Google Cloud Dataproc aims to be the premier cloud platform for running Hadoop and Spark workloads. The role focuses on enhancing performance, reliability, and feature sets for these big data technologies, including LakeHouse components, to meet evolving customer needs and maintain a competitive edge in the cloud data analytics market.
Requirements
- 5 years of experience in programming with Java.
- 3 years of experience designing, analyzing and troubleshooting large-scale distributed systems.
- 3 year of experience in a technical leadership role with software design and architecture; leading technical design and driving team execution.
- Experience developing with Spark, Hive, or with similar processing frameworks.
- Experience developing with Iceberg, Hudi or Delta.
- Experience with Database or Data Warehouse internals.
Responsibilities
- Build high-impact customer-facing features which make Cloud Dataproc the best place to run Hadoop and Spark in the cloud.
- Driving technical design and execution for differentiated Performance and LakeHouse features and enhancements in an ambiguous problem space.
- Review code developed by other developers and provide feedback to ensure best practices (e.g., style guidelines, checking code in, accuracy, testability, and efficiency).

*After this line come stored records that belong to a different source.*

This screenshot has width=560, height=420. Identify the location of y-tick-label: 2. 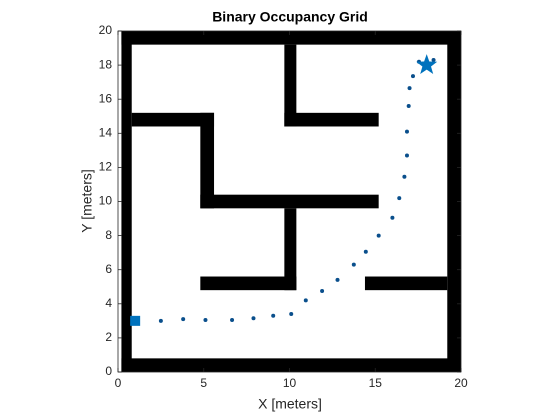
(108, 337). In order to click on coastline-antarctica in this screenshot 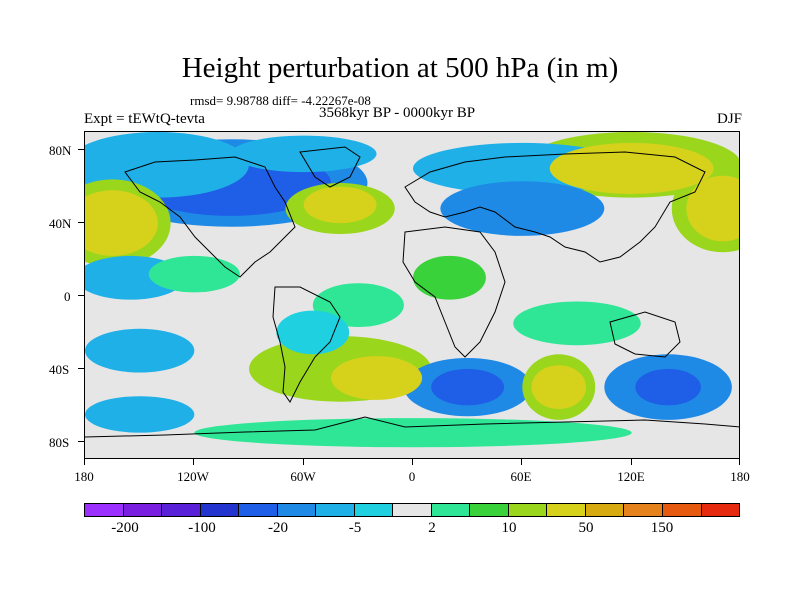, I will do `click(412, 427)`.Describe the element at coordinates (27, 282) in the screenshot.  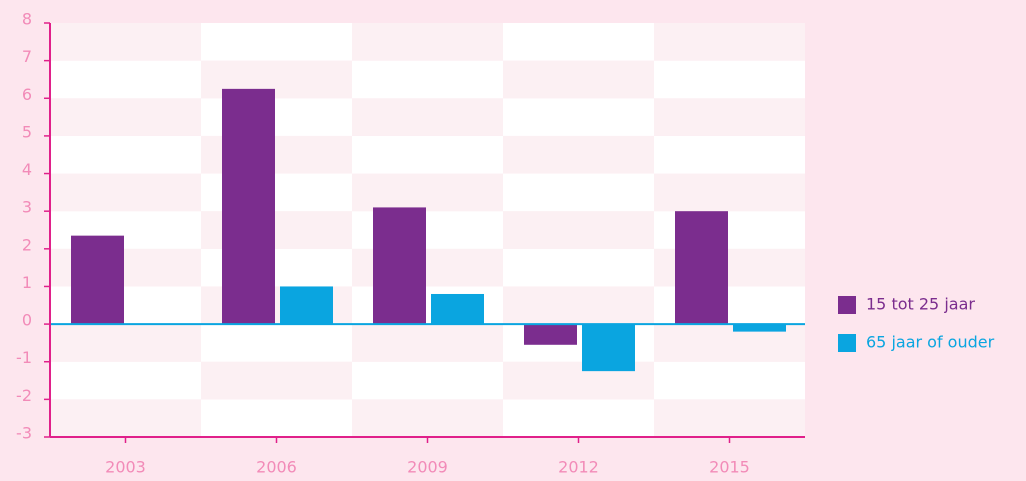
I see `y-tick-label: 1` at that location.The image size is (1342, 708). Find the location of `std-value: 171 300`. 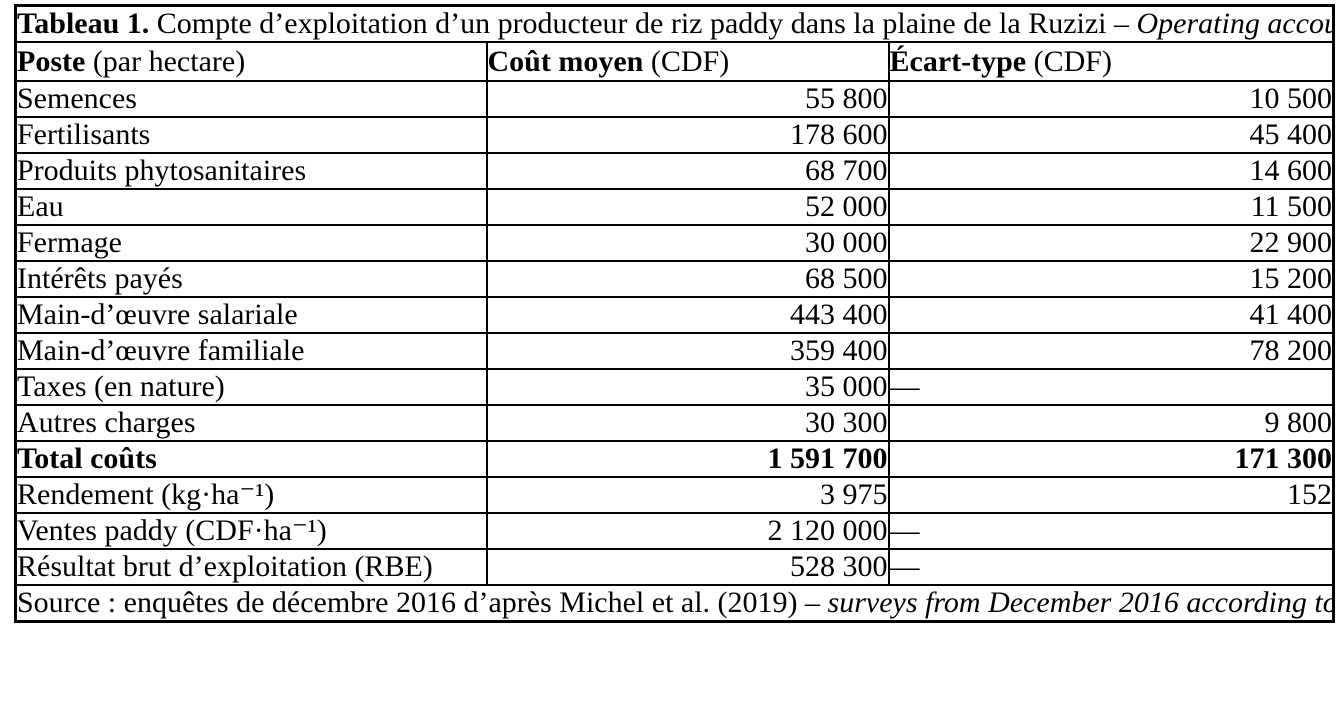

std-value: 171 300 is located at coordinates (1111, 459).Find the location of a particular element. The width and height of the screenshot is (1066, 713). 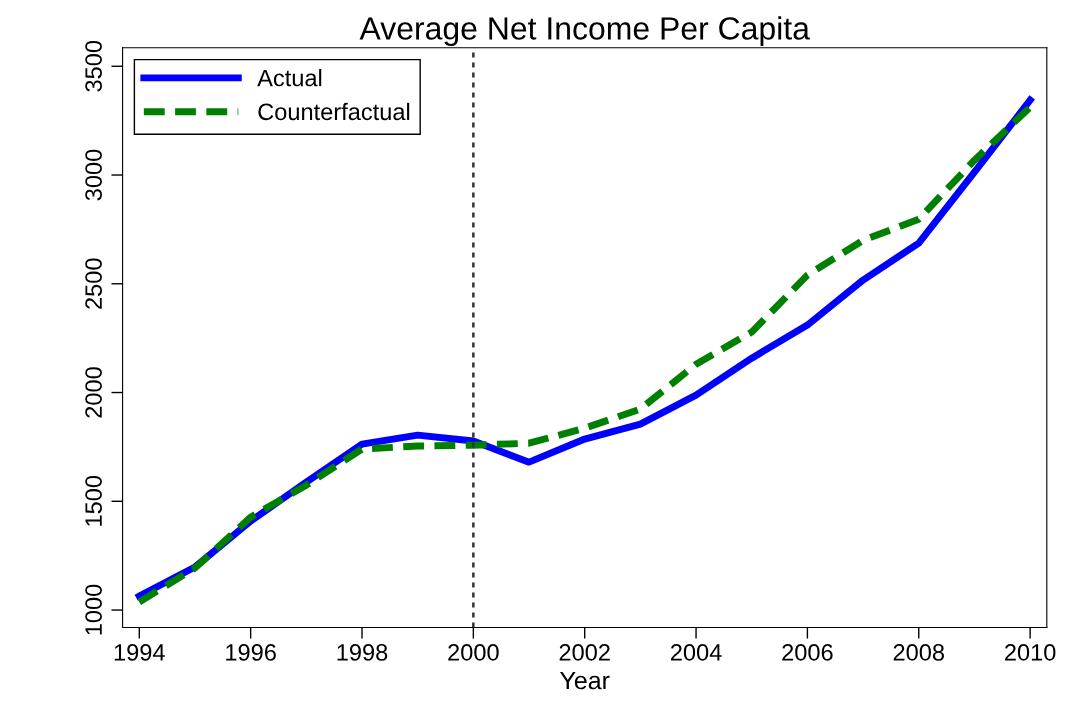

x-tick-label: 2006 is located at coordinates (808, 652). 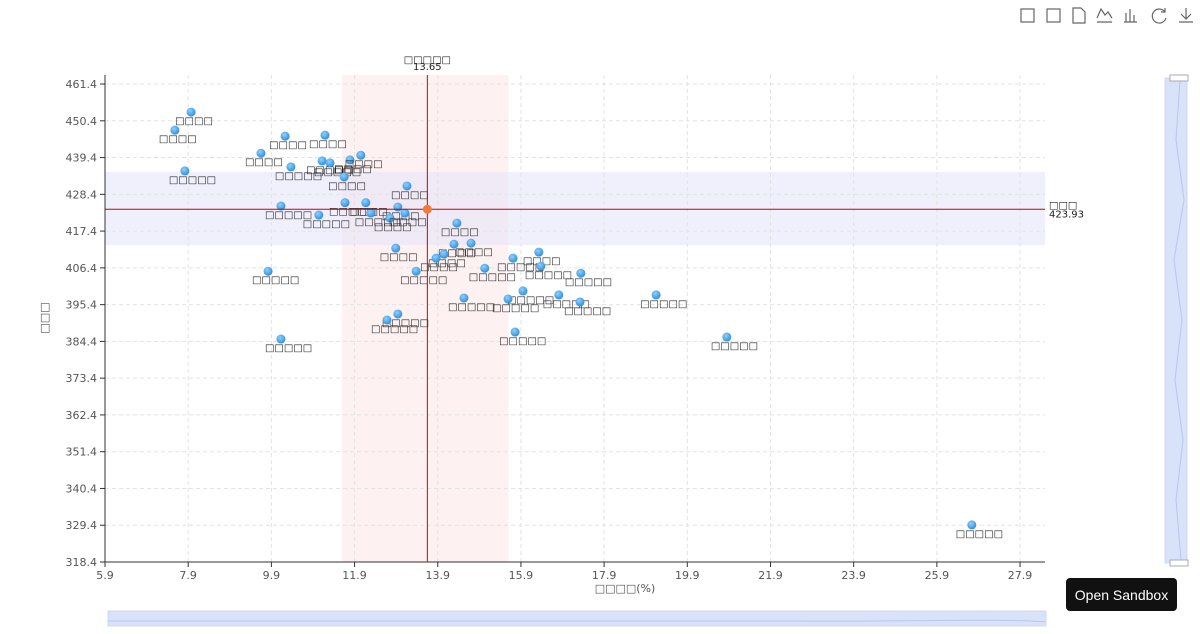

- Enhance Apache Spark for performance, reliability, security, and monitoring, and simultaneously enhance Lake House technologies like Iceberg, Hudi, or Delta Lake for performance, security, and monitoring.
- Contribute to and adapt existing documentation or educational content based on product and program updates, as well as user feedback, while also extending open-source technologies like Apache Spark, Hive, and Trino to improve their debuggability, observability, and supportability.
Other
- Bachelor’s degree or equivalent practical experience.
- The US base salary range for this full-time position is $166,000-$244,000 + bonus + equity + benefits.
- Sunnyvale, CA, USA; Kirkland, WA, USA